The government has proposed new laws to give parents the right to take up to two weeks bereavement leave to begin to recover from the death of a child. Qualifying parents will also be able to claim parental bereavement pay.
Currently employees do not have a statutory right to take leave (paid or otherwise) if someone close to them dies. However, many employers recognise that their staff do need time to recover from the immediate and, often debilitating, effects of grief, and provide support and allow time off.
The government has recognised that not all employers support their staff and has indicated that it will support a private members bill – the Parental Bereavement (Pay and Leave) Bill – which will provide employees with the right to take up to two weeks’ bereavement leave to begin to recover from the death of a child.

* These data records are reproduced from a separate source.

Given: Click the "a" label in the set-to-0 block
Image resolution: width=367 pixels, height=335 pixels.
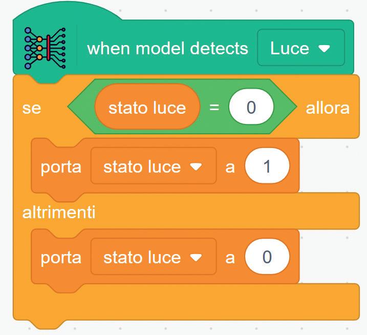Looking at the screenshot, I should click(230, 257).
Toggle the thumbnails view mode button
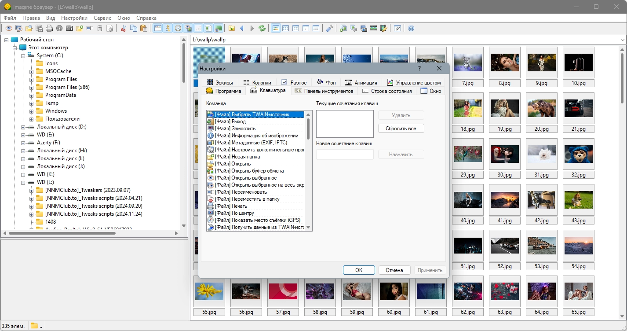Image resolution: width=627 pixels, height=331 pixels. click(276, 28)
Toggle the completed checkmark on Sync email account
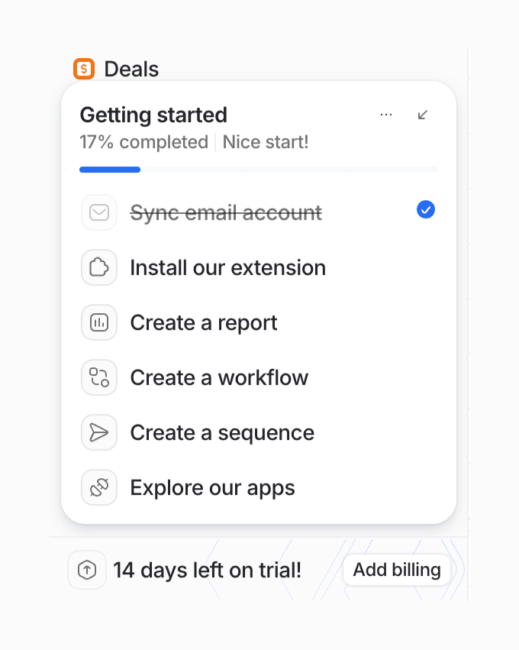 coord(425,209)
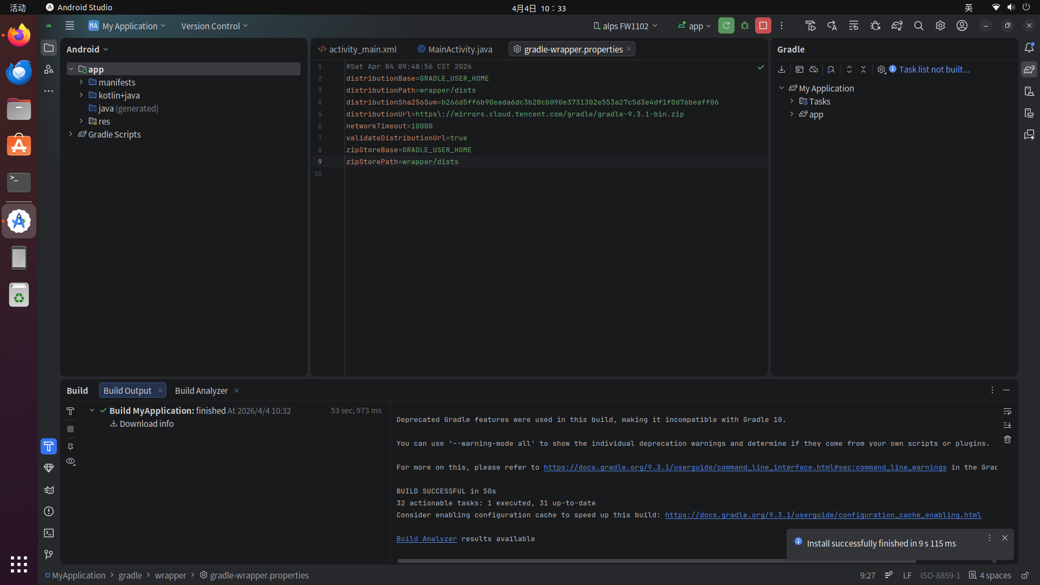Image resolution: width=1040 pixels, height=585 pixels.
Task: Sync project with Gradle files icon
Action: point(896,25)
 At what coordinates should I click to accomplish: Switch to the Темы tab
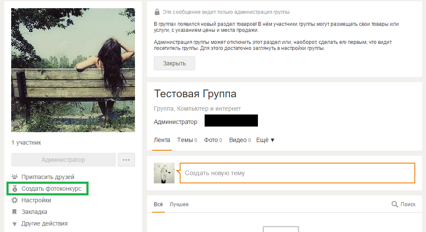[x=185, y=140]
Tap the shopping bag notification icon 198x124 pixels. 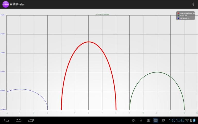click(x=163, y=120)
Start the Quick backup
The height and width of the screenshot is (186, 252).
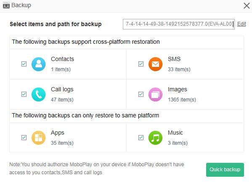point(225,170)
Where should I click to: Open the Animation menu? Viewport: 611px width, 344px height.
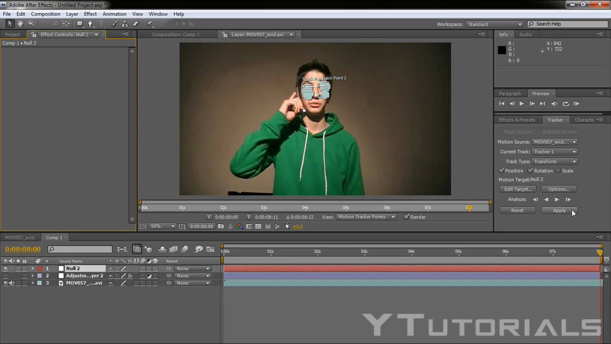coord(115,14)
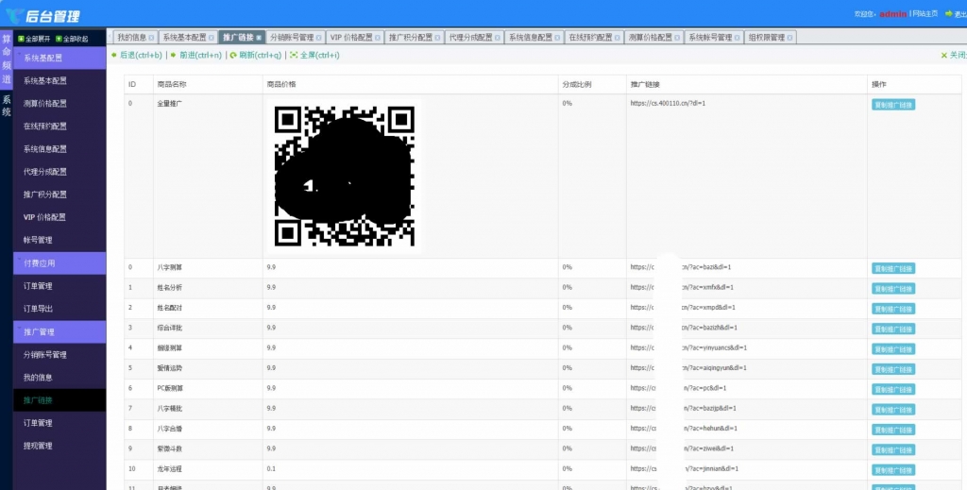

However, this will be limited to parents trying to come to terms with the death of a child under 18 years’ old (rather than to other employees who have lost an older child or close relative).
Employees will have:
• A day-one right to take parental bereavement leave;
• The right to receive parental bereavement pay for employees who have worked for the same employer for at least 26 weeks;
• (Probably) protection against dismissal during the absence period and rights in respect of priority for redeployment on redundancy.
Employees do not have to take leave immediately following the death of their child, although most will probably do so. Instead they have up to 8 weeks following the death to take leave and it has to be taken in whole weeks (but not necessarily consecutively).
The Bill does not state whether pay will be capped (like lower statutory maternity pay or statutory sick pay) or relate to the employee's actual earnings. The government has, however, said that small employers will be able to recover all statutory parental bereavement pay while larger employers will be able to reclaim almost all of it.
The government believes that this scheme will be one of the most generous in the world. It is certainly a worthwhile amendment and one that will offer parents time away from work to start to recover from, what must be, a devastating loss.
The Bill's second reading took place on 20 October and it is anticipated that the change will become law in 2020. However, it only provides the framework for bereavement leave, and pay and regulations will be required to flesh out the detail.